Viral = anything that spreads from person to person. Whether a product is so amazing that people talk about it to their friends and it slowly gains momentum, OR a PR or SM pro creates a brilliant campaign that gets word spreading. Ideally you can have both.

Creating a spectacle can be great for getting short-term buzz, but the lifespan of that viral marketing will be short (even if I'd still consider it viral if it had people talking to each other).

However, I do believe that if you have a useful or innovative product or a cause that a large number of people care about of find interesting, that in itself can create viral marketing.

What products have you talked to your friends about? Was it because they created a fake store front in the middle of nowhere <http://www.brandinfection.com/2005/10/14/branding-as-art-the-fake-prada-store/> or pulled some other crazy online or IRL scheme? Or, was it because you use the product every day, were wowed by their customer service, or otherwise identify it as something other people should know about?

Now, I probably would tell more people about the former for a short period of time, because it's more novel and interesting, but which would I tell another friend about a month later? Probably the latter (it took me 10 min of Googling to figure out which store created the faux storefront).

If you can combine contrived buzz with the organic viral effect that comes from an innovative or useful product / something that people care deeply about, you can go even farther, quicker.

I there are some great parallels between this viral marketing debate and the black hat (pushing the limits to get more attention more quickly) vs. white hat (following the rules and letting search engines and searchers create teh results) SEO debate.
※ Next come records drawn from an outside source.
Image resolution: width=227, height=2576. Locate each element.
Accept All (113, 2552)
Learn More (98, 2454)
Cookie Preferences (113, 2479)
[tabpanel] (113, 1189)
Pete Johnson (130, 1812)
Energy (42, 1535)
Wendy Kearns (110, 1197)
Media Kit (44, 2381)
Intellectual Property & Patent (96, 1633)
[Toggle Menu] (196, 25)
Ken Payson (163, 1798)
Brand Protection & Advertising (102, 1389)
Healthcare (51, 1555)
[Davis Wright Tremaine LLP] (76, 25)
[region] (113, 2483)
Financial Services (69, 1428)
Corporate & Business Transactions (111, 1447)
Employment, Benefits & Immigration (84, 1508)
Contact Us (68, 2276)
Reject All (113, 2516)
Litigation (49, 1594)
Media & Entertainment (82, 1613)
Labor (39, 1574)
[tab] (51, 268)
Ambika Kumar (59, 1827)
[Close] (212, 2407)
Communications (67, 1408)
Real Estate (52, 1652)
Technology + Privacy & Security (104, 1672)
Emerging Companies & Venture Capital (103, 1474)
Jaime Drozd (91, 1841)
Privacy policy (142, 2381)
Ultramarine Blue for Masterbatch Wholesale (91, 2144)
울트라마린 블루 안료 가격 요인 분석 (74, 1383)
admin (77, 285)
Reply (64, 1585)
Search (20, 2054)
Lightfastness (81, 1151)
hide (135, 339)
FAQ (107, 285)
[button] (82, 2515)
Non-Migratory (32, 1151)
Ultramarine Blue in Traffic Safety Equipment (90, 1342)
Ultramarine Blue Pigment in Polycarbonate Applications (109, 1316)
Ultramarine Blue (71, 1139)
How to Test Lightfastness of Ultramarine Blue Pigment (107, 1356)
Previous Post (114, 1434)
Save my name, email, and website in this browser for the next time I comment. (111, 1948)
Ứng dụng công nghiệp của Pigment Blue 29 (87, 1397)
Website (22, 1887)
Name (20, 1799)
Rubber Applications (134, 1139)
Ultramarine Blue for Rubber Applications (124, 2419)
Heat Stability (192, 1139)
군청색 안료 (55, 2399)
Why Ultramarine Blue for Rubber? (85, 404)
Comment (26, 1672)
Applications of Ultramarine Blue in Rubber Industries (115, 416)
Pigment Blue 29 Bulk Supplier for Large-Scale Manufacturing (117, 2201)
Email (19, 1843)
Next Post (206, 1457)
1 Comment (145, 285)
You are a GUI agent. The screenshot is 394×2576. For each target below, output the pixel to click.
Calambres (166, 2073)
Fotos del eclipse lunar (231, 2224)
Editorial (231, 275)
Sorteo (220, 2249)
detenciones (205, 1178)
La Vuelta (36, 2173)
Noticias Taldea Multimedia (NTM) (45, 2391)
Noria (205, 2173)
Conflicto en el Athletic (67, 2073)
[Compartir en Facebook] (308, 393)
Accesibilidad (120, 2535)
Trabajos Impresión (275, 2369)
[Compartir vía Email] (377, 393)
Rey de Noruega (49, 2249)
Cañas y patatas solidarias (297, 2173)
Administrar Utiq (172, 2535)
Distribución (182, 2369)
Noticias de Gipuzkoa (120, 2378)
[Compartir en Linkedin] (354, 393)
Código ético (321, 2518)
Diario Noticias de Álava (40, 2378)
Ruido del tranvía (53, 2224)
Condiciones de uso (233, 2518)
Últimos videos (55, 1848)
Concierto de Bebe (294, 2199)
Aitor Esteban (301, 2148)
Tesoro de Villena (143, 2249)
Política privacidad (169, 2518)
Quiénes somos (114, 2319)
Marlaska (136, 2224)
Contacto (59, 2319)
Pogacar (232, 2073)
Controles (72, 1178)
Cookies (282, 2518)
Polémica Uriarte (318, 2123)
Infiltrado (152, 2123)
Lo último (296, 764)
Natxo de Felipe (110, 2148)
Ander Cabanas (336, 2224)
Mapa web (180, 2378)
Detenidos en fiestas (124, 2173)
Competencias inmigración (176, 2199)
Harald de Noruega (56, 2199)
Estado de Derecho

Personally, I take the middle ground in both: First, make sure you have a product or cause you would want to tell people about and that those people would tell other people about. If not, why not? Keep going until you think it's buzz worth (if it's something that can ever be buzz worthy). Then, as you launch it, confident it's what you want to launch, push the envelope a bit (IRL with some PR tactics, or online with some strategic viral initiatives and somewhat dubious SEO tactics).

Once you're getting good search engine results and have more people aware of your product, the product itself should do the rest if it's truly worthy of staying viral.

Just my two cents.
January 15, 2009 | Unregistered CommenterKevin B. Gilnack
All the above definitions are great -- they explain how something goes viral based on a desire to pass that something along. But it still begs the question of what made it that way in the first place.

I had a chance to interview Dan Heath, coauthor of the book Made to Stick, and he suggests that to get an idea sticky there is indeed a formula: SUCCESs (Simple, Unexpected, Concrete, Credible, Emotional, and Story).

I'd submit that viral and sticky are pretty similar (though not entirely the same). But when you review those viral megahits, many of the SUCCESs elements are present. To me this reinforces your earlier assertion that we shouldn't plan to go viral, but plan for SUCCESs.

CAVEAT: it is also just as common for the unexpected viral video or campaign to overwhelm the originator's servers or capacity to handle the flood of responses. While you can't plan to GO viral, you certainly can have a backup plan for when it does happen.